Stored items
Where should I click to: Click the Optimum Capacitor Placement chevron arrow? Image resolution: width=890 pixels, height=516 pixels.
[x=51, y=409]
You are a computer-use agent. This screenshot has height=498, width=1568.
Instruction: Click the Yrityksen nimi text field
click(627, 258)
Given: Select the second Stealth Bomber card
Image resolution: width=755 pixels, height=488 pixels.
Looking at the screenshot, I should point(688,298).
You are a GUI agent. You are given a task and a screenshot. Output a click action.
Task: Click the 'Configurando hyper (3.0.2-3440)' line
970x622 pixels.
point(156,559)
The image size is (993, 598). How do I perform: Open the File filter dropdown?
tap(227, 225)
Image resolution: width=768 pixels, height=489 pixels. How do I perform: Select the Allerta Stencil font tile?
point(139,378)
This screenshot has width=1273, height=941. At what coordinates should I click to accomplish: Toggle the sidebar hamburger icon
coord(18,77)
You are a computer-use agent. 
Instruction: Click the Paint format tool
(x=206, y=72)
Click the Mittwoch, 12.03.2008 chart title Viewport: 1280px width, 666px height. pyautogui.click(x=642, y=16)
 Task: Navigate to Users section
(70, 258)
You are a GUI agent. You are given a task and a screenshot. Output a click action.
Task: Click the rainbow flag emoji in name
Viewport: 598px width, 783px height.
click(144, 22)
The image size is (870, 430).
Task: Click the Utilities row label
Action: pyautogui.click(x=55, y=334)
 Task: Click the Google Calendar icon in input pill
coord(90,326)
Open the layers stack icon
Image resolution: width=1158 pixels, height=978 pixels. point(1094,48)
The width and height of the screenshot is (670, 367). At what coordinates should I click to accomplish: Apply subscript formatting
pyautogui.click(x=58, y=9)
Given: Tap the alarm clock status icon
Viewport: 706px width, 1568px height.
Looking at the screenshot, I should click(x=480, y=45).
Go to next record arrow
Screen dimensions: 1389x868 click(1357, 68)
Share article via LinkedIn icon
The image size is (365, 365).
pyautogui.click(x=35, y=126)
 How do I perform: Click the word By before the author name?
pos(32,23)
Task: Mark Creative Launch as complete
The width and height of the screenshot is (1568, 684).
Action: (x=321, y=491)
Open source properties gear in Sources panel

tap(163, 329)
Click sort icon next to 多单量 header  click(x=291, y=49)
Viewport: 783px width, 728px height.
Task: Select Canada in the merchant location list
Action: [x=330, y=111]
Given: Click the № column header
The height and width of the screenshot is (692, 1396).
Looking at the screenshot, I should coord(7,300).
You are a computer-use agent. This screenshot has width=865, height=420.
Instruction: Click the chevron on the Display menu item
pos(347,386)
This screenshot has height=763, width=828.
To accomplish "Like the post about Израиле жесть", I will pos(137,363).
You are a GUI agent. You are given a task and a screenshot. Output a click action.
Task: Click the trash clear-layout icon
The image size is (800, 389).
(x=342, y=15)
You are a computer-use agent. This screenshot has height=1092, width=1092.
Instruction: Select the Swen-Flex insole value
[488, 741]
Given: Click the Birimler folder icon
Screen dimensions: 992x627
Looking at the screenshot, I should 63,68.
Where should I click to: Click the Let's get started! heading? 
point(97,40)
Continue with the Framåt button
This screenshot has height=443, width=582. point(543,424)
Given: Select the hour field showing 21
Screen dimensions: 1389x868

● **TASK DESCRIPTION**:
A verbatim transcription is needed of the lines above, starting at the line with "How do I perform: Click" and ending at the line with "Given: Click the № column header", both included, and of nothing else.

● **SOLUTION**:
 How do I perform: Click the word By before the author name?
pos(32,23)
Task: Mark Creative Launch as complete
The width and height of the screenshot is (1568, 684).
Action: (x=321, y=491)
Open source properties gear in Sources panel

tap(163, 329)
Click sort icon next to 多单量 header  click(x=291, y=49)
Viewport: 783px width, 728px height.
Task: Select Canada in the merchant location list
Action: [x=330, y=111]
Given: Click the № column header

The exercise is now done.